It may be because of a slight error in reading the serial numbers between the two (Old one and new one) but could also be that when you bought a new one, the wrong one could have been in the box that you recieved -- Which does happen occasionally.
This could also have happened with your Temperature Gauge, so check to make sure you have the correct one, and it is installed properly.
However if you're certain it is the correct sensor, get yourself a wiring schematic/diagram for the Temperature Sensor wiring and check the resistance in both the power wire, and the signal wire, and the ground wire if applicable (Depending on what type of sensor it is, a 2-wire or 3-wire.) If resistance in one of those wires is higher or lower than specified for the Sensor, it can cause a false reading to the ECM and/or the Gauge.
Posted on May 16, 2008
Could be thermostat this regulates the water flow around the engine to keep it cool sounds like it is sticking open when water gets hot!!
Posted on Jun 09, 2009
Hi. There are several ways to test the opening temperature of a thermostat. Use this procedure to confirm that you are running the correct rated thermostat.
One method does not require that the thermostat be removed from the engine.
* Remove the radiator pressure cap from a cool radiator and insert a thermometer into the coolant.
* Start the engine and let it warm up. Watch the thermometer and the surface of the coolant.
* When the coolant begins to flow, this indicates the thermostat has started to open.

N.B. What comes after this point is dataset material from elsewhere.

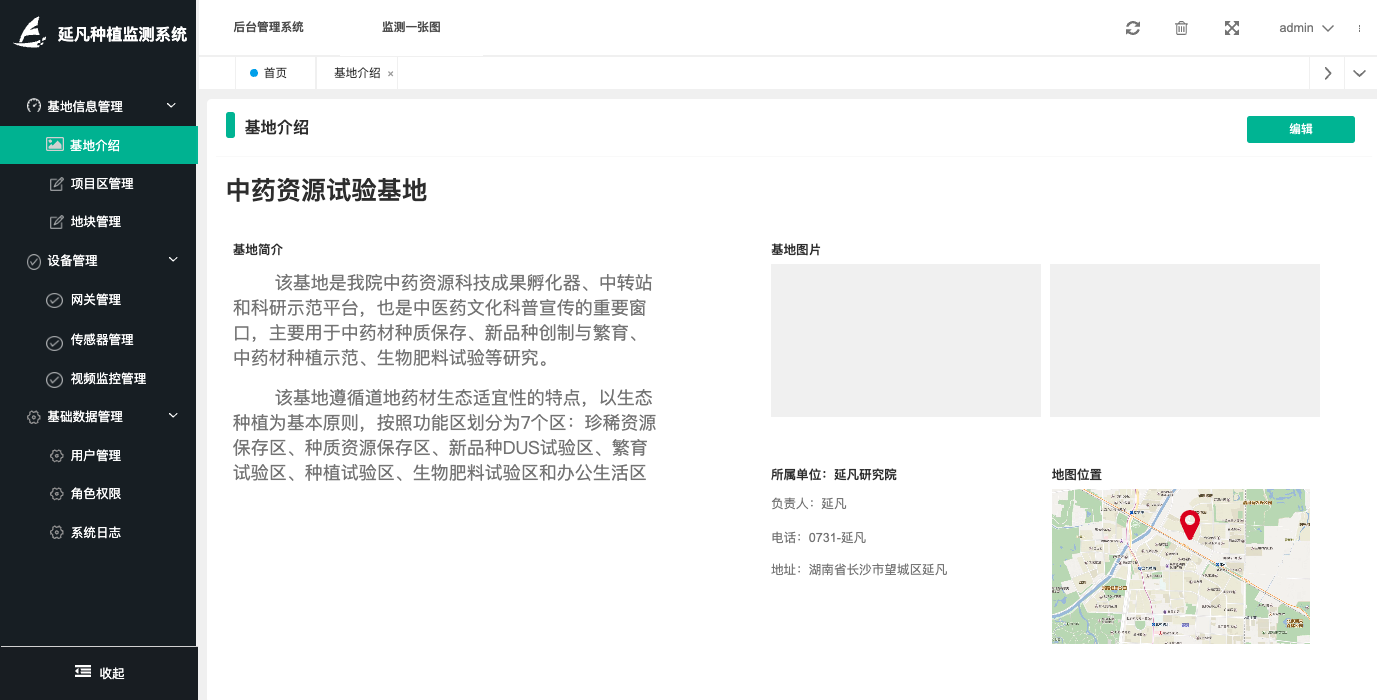Viewport: 1377px width, 700px height.
Task: Click the green 编辑 button
Action: coord(1300,129)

* The reading on the thermometer indicates the opening temperature of the thermostat.
* If the engine is cold and coolant circulates, this indicates the thermostat is stuck open and must be replaced.
The other way to test a thermostat is to remove it.
* Suspend the thermostat completely submerged in a small container of water so it does not touch the bottom.
* Place a thermometer in the water so it does not touch the container and only measures water temperature.
* Heat the water.
* When the thermostat valve barely begins to open, read the thermometer. This is the opening temperature of this particular thermostat.
* If the valve stays open after the thermostat is removed from the water, the thermostat is defective and must be replaced.
* Several types of commercial testers are available. When using such a tester, be sure to follow the manufacturer's instructions.
* Markings on the thermostat normally indicate which end should face toward the radiator. Regardless of the markings, the sensored end must always be installed toward the engine.
* When replacing the thermostat, also replace the gasket that seals the thermostat in place and is positioned between the water outlet casting and the engine block.
* Generally, these gaskets are made of a composition fiber material and are die-cut to match the thermostat opening and mounting bolt configuration of the water outlet.
* Thermostat gaskets generally come with or without an adhesive backing. The adhesive backing of gaskets holds the thermostat securely centered in the mounting flange, leaving both hands of the technician free to align and bolt the thermostat securely in place.